GLI ORTI SCOLASTICI DI SAN MAURO E SETTIMO TORINESE
Il progetto School Garden è nato a livello internazionale grazie all’impegno di Alice Waters, vicepresidente internazionale di Slow Food, che si è battutta affinchè Slow Food si facesse carico di quest’iniziativa in tutto il mondo, dopo l’esperienza consolidata negli Usa. Attualmente Slow Food ha avviato con successo una quarantina di orti all'estero e una trentina in Italia, l’obiettivo è quello di arrivare in Italia a quota 200 entro la fine del 2006. Parlare di orti scolastici in Italia non è una novità; quello che vuole fare Slow Food, con questo progetto, è un’azione di sostegno a queste attività, favorendo una diffusione capillare degli orti attraverso la rete associativa delle condotte presenti nella penisola.

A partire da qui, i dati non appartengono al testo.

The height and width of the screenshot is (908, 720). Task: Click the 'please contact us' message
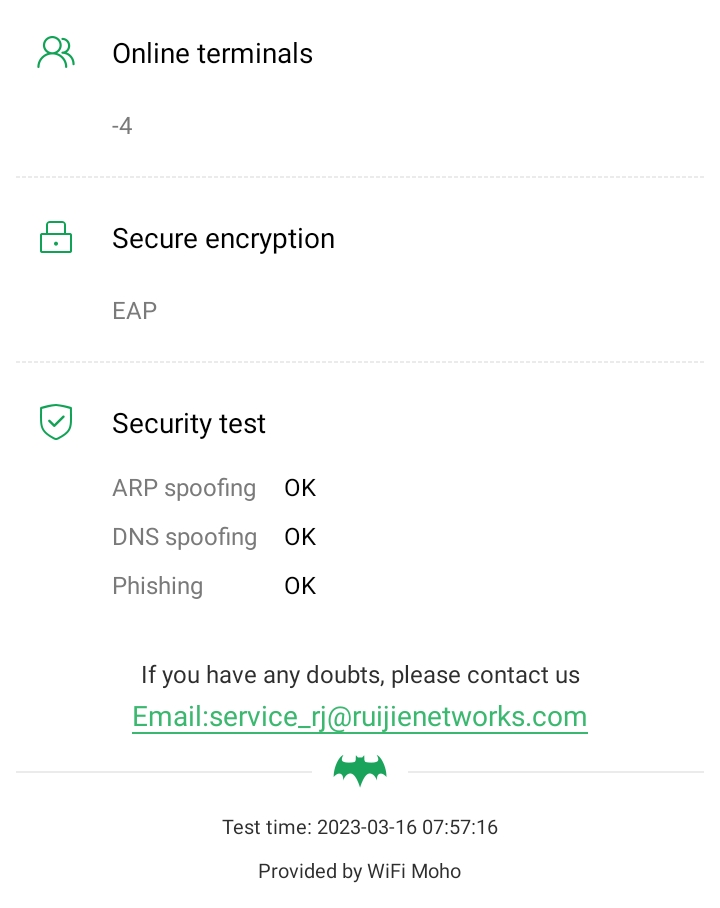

Con la nostra condotta sono stati avviati negli ultimi mesi del 2005 gli orti nelle Scuole dei Comuni di San Mauro e di Settimo Torinese, un altro orto è in fase di attivazione a San Raffaele Cimena. Tutto questo è stato possibile grazie alla cooperazione di numerosi attori, oltre a Slow Food: gli amministratori comunali, i dirigenti scolastici, gli insegnanti, gli studenti e le famiglie, alcune aziende agricole e ortofrutticole, i collaboratori tecnici, ... una buona premessa per costituire una vera e propria comunità del cibo a livello territoriale.

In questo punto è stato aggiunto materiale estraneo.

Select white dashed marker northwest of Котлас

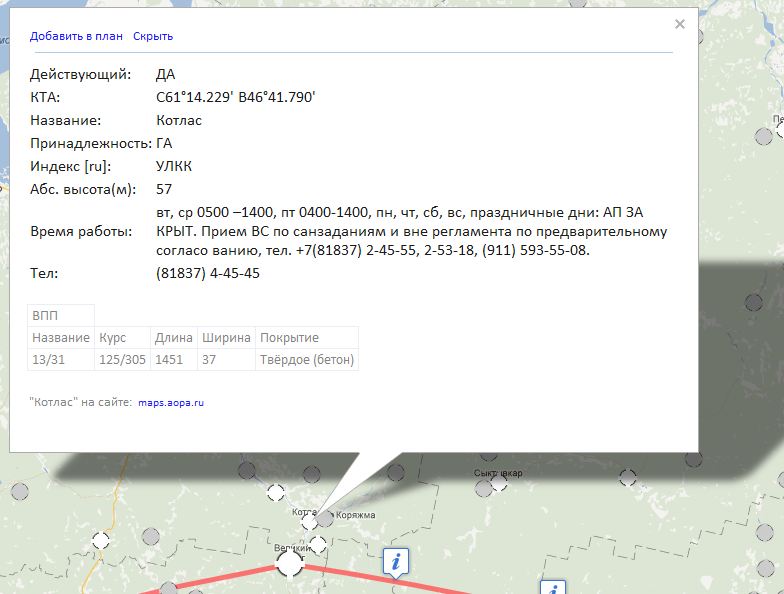coord(276,492)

Due tappe importanti per la Condotta:
- a San Mauro Torinese, giovedì 27 Ottobre 2005 è stato firmato il Protocollo d'Intesa tra Slow Food, il Comune e la Scuola Elementare “Catti” per avviare lo School Garden in questa ed altre scuole primarie del Comune. All’incontro con la stampa e le famiglie hanno partecipato il Sindaco Giacomo Coggiola, l’Assessore alla Cultura Paola Antonetto, l'insegnante referente del progetto Maria Grazia Vincoletto, Davide Ghirardi dell’Ufficio Educazione del Gusto di Slow Food, Bruno Boveri Presidente Slow Food Piemonte e Valle d'Aosta, il Fiduciario Paolo Vaccarino.
- a Settimo Torinese, mercoledì 30 Novembre 2005 è stata suggellata la collaborazione tra la nostra condotta, il Comune e la Scuola Media “Gramsci” per dar vita a un orto che sarà curato dai ragazzi sotto la guida degli insegnanti e di un esperto ortolano. All’incontro con la stampa e le famiglie hanno partecipato l’Assessore alle Politiche Educative Giorgio Cesini, il Dirigente Scolastico Gianna Meiach, Davide Ghirardi dell’Ufficio Educazione del Gusto di Slow Food, il Fiduciario Paolo Vaccarino.

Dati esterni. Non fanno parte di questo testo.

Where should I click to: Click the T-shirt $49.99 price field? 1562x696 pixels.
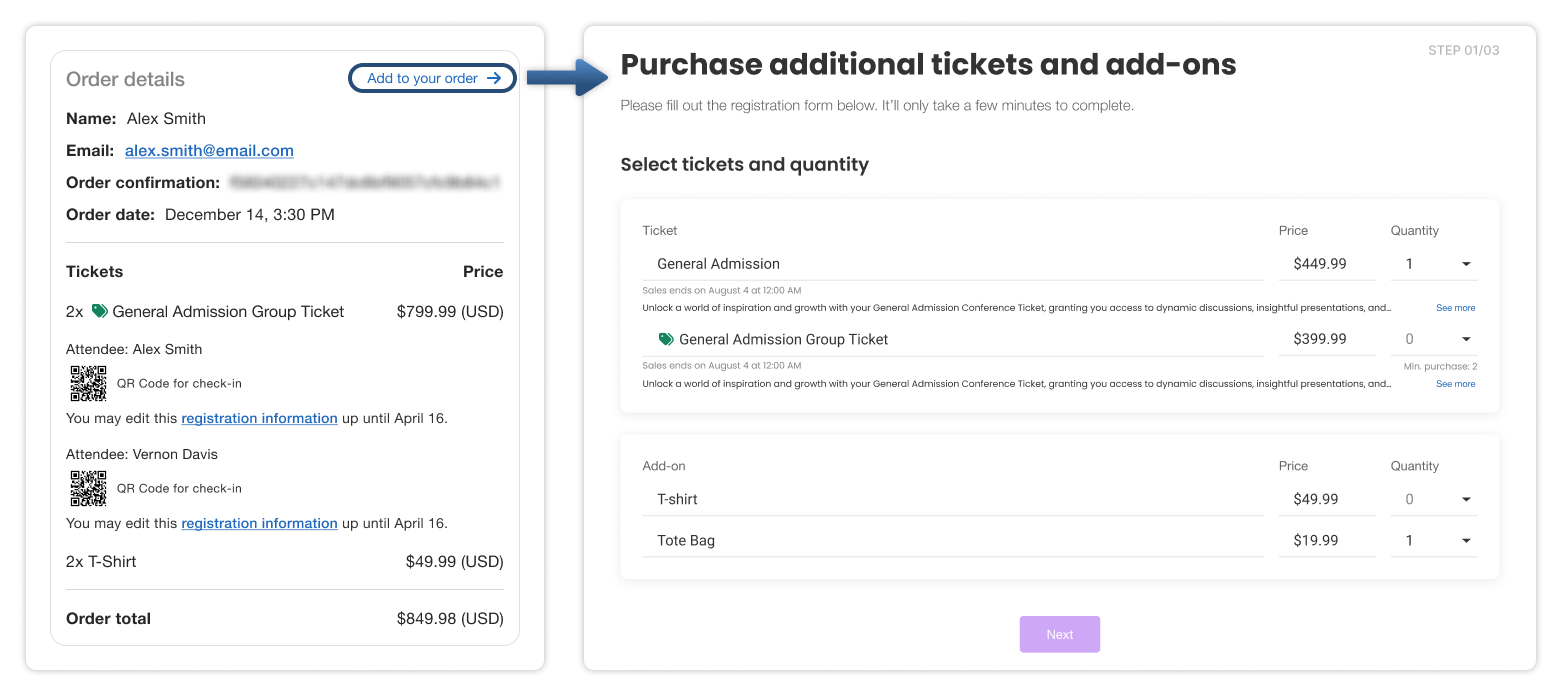(x=1326, y=499)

Durante le conferenze sono state illustrate le caratteristiche di questo progetto che, oltre alla coltivazione, raccolta e assaggio di prodotti tipici locali, come le fragole di San Mauro
e il cavolo verza di Settimo,
prevede un ciclo di incontri formativi per gli insegnanti e momenti di coinvolgimento delle famiglie. I docenti di Slow Food guideranno poi i Laboratori del Gusto e di educazione sensoriale con i prodotti dell’orto.